(Text):
____________
[GitHub] [beam] ahmedabu98 commented on a diff in pull request #25325: Remove from _KNOWN_TABLES on 404 insert to allow table re-creation for Python SDK

via GitHub Mon, 06 Feb 2023 05:53:43 -0800


ahmedabu98 commented on code in PR #25325:
URL: https://github.com/apache/beam/pull/25325#discussion_r1097324853



##########
sdks/python/apache_beam/io/gcp/bigquery.py:
##########
@@ -405,6 +405,8 @@ def chain_after(result):
 from apache_beam.utils.annotations import deprecated
 from apache_beam.utils.annotations import experimental
 
+from google.api_core.exceptions import ClientError, GoogleAPICallError

Review Comment:
   Current tests are failing with `ModuleNotFoundError: No module named 
'google.api_core'`. This import should be in the try block on line 410



##########
sdks/python/apache_beam/io/gcp/bigquery.py:
##########
@@ -1551,17 +1553,23 @@ def _flush_batch(self, destination):
       insert_ids = [None for r in rows_and_insert_ids]
     else:
       insert_ids = [r[1] for r in rows_and_insert_ids]
-
     while True:
+      errors = []
+      passed = False
       start = time.time()
____________
(Provided material):
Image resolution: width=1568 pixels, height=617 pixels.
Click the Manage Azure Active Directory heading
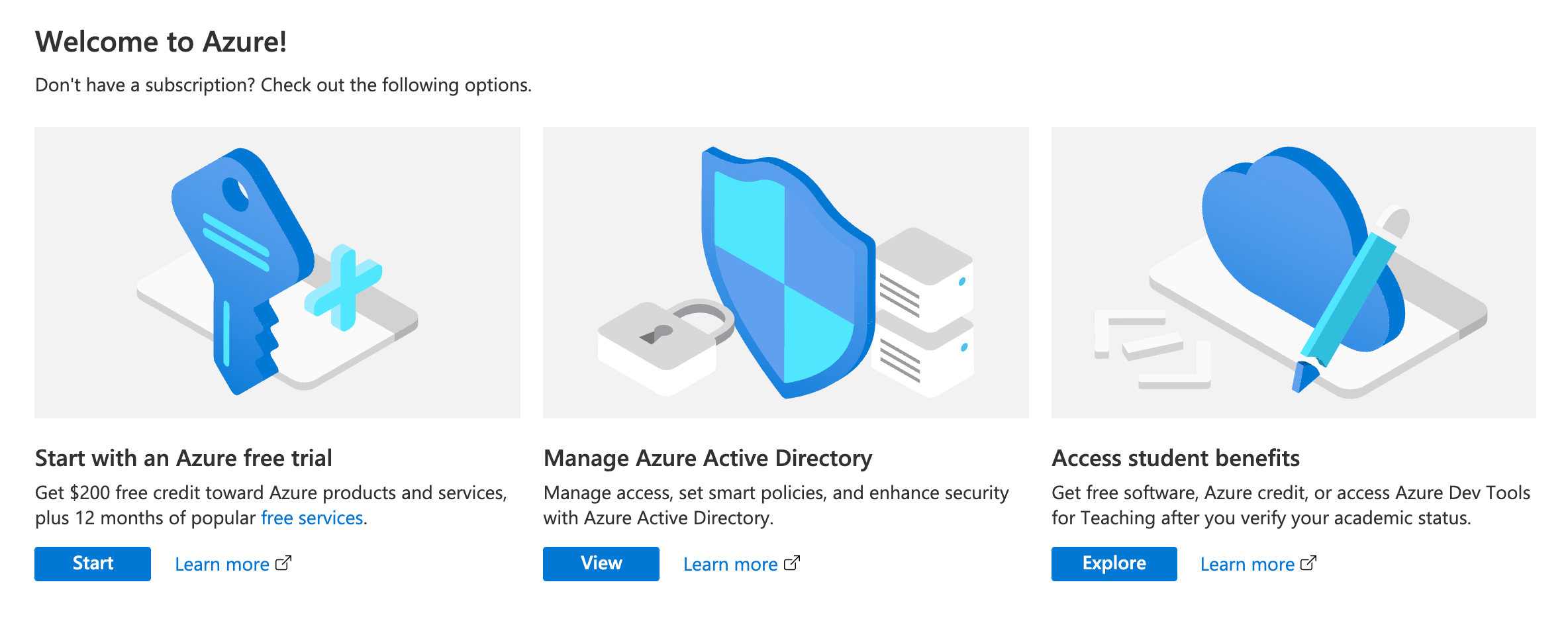point(707,458)
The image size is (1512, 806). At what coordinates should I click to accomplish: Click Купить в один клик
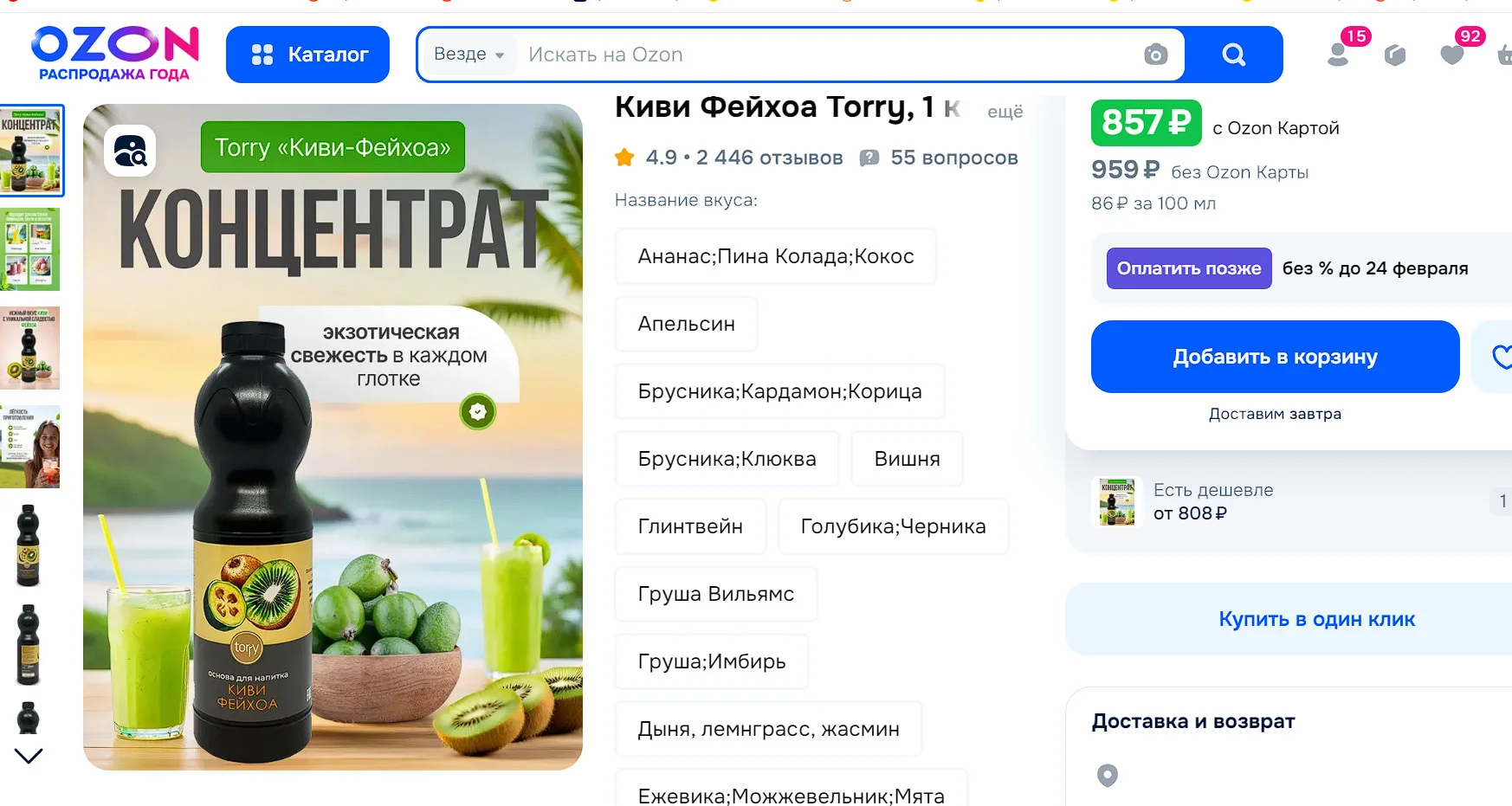[x=1316, y=619]
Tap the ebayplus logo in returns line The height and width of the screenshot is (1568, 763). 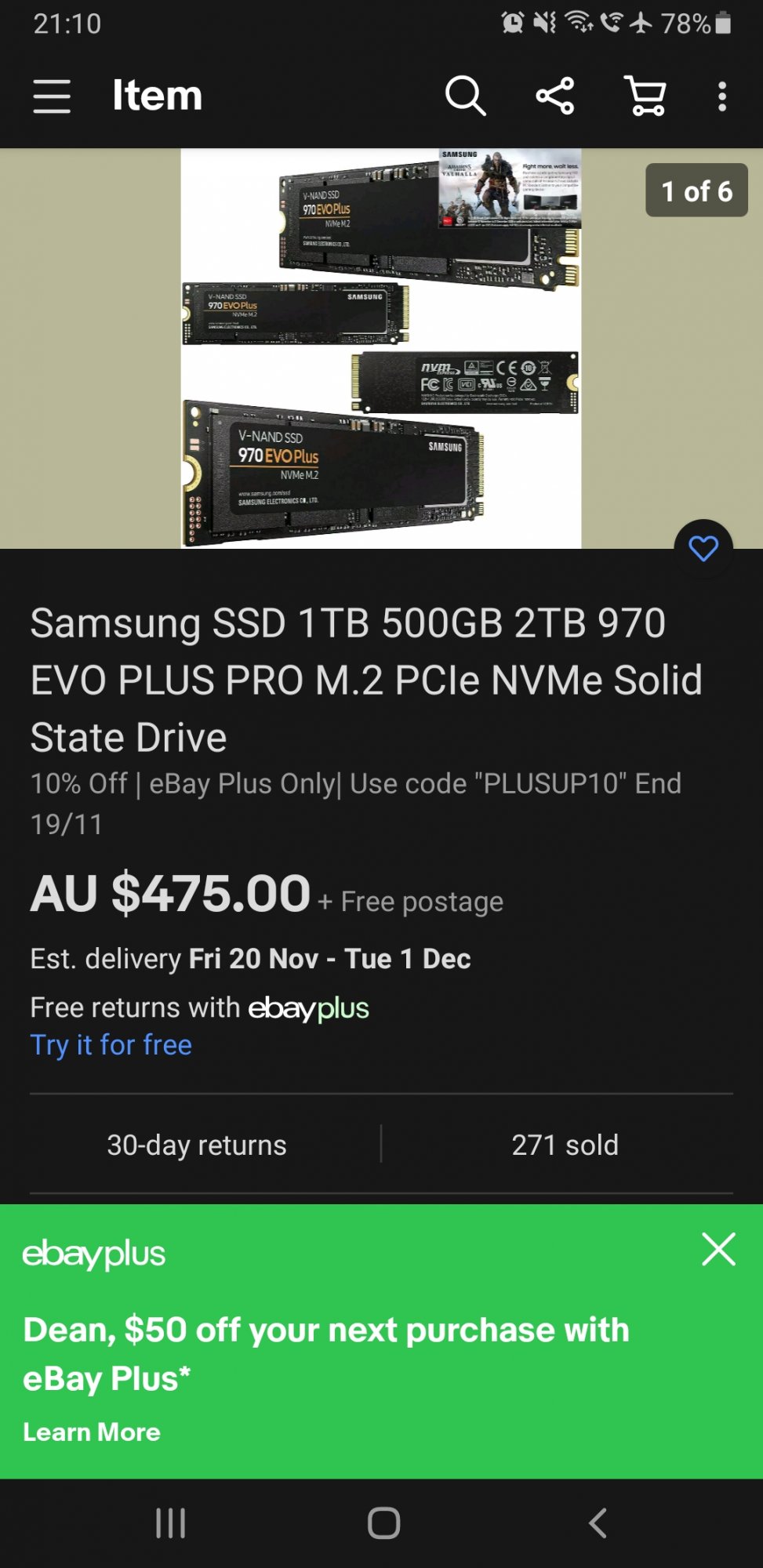309,1008
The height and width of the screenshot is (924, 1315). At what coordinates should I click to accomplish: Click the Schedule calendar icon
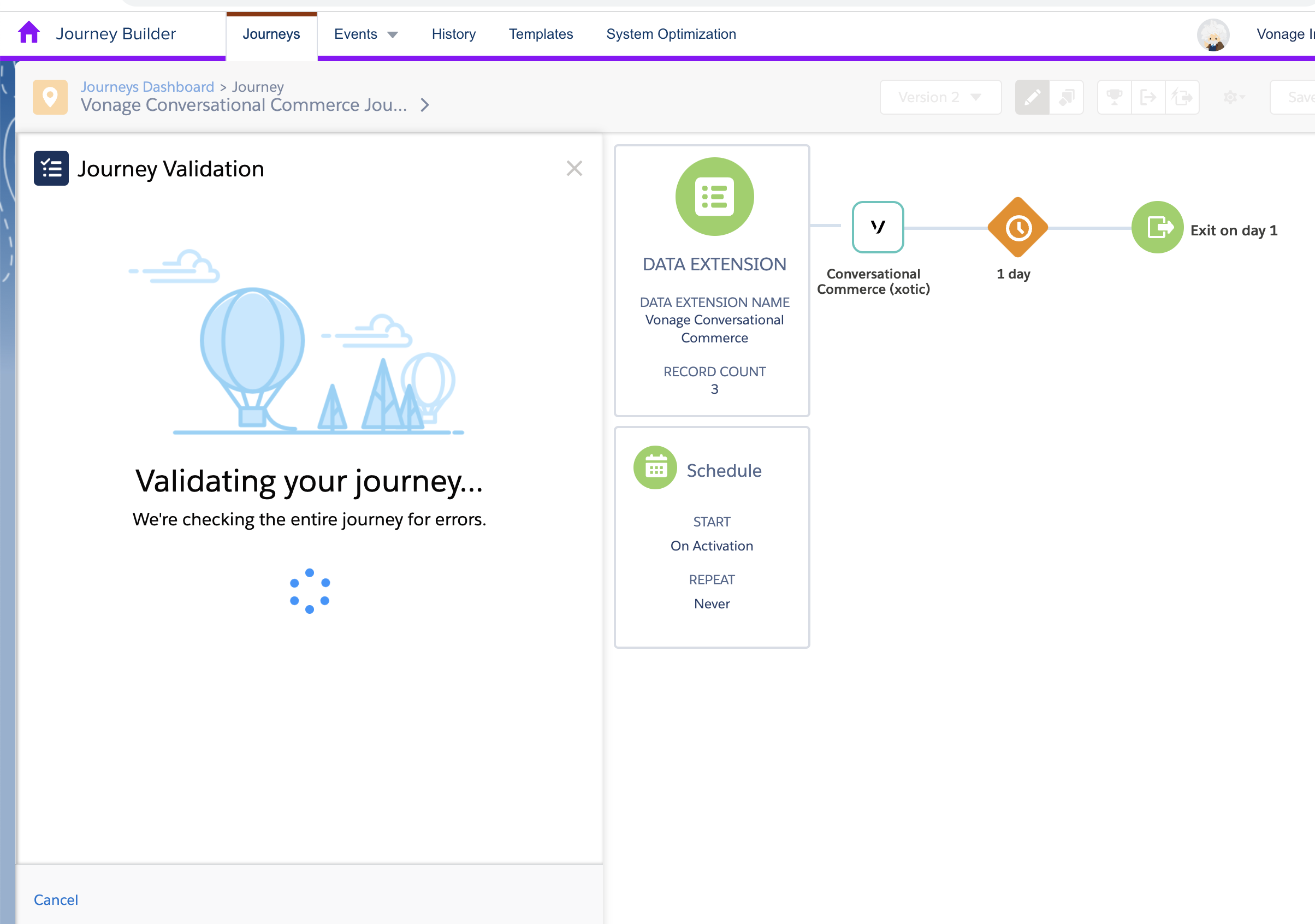[655, 467]
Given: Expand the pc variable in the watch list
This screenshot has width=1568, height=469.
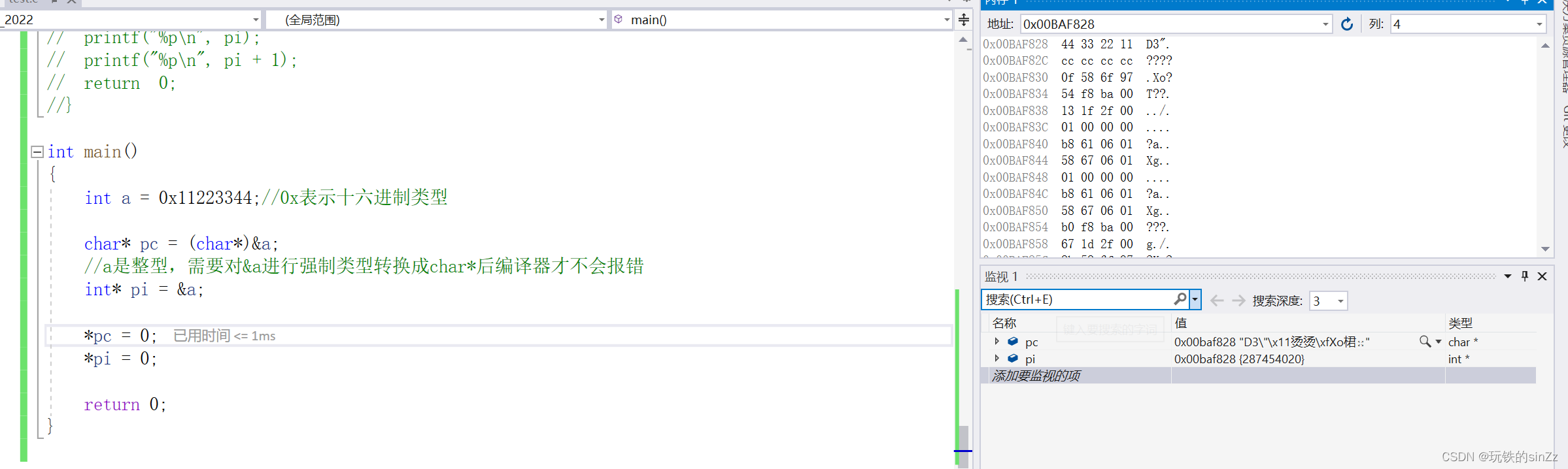Looking at the screenshot, I should click(997, 342).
____________
(Task instructions): What error does the code review say the current tests are failing with? This material comes from a separate source.

(Exercise result): ModuleNotFoundError: No module named 'google.api_core'